Rewrite the rows starting with the line that contains "Click the red X Uninstall device icon" and going on through the end of the rows, changing each "Select" to "Choose" and leaving everything else as it stands.

# # # # #

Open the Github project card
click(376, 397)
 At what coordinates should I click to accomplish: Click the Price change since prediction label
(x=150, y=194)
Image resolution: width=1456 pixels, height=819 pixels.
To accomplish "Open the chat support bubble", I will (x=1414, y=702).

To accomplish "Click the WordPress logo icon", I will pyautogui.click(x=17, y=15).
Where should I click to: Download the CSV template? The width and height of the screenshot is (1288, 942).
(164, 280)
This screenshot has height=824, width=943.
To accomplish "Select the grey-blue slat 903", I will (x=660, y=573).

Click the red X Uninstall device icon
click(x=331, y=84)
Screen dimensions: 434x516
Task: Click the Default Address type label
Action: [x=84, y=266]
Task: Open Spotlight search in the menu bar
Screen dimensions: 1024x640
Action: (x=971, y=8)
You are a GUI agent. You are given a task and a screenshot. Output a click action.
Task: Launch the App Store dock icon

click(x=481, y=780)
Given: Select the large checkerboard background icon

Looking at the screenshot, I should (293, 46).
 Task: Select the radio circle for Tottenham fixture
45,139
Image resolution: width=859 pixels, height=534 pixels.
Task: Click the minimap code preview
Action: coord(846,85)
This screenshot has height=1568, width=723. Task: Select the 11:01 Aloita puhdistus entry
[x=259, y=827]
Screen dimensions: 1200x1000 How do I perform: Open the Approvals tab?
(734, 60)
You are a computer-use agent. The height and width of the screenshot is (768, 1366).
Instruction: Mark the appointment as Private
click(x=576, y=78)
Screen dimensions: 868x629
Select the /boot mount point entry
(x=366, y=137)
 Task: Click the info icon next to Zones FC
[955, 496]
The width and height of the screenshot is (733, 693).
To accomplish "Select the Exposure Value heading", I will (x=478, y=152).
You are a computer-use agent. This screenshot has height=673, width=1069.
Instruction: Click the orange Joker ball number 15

# # # # #

Final answer:
Click the red X Uninstall device icon
click(x=331, y=84)
Screen dimensions: 434x516
Task: Click the Default Address type label
Action: [x=84, y=266]
Task: Open Spotlight search in the menu bar
Screen dimensions: 1024x640
Action: (x=971, y=8)
You are a GUI agent. You are given a task and a screenshot. Output a click action.
Task: Launch the App Store dock icon

click(x=481, y=780)
Given: Choose the large checkerboard background icon

Looking at the screenshot, I should (293, 46).
 Task: Choose the radio circle for Tottenham fixture
45,139
Image resolution: width=859 pixels, height=534 pixels.
Task: Click the minimap code preview
Action: coord(846,85)
This screenshot has height=1568, width=723. Task: Choose the 11:01 Aloita puhdistus entry
[x=259, y=827]
Screen dimensions: 1200x1000 How do I perform: Open the Approvals tab?
(734, 60)
You are a computer-use agent. The height and width of the screenshot is (768, 1366).
Instruction: Mark the appointment as Private
click(x=576, y=78)
Screen dimensions: 868x629
Choose the /boot mount point entry
(x=366, y=137)
 Task: Click the info icon next to Zones FC
[955, 496]
The width and height of the screenshot is (733, 693).
To accomplish "Choose the Exposure Value heading", I will (x=478, y=152).
You are a computer-use agent. This screenshot has height=673, width=1069.
Instruction: Click the orange Joker ball number 15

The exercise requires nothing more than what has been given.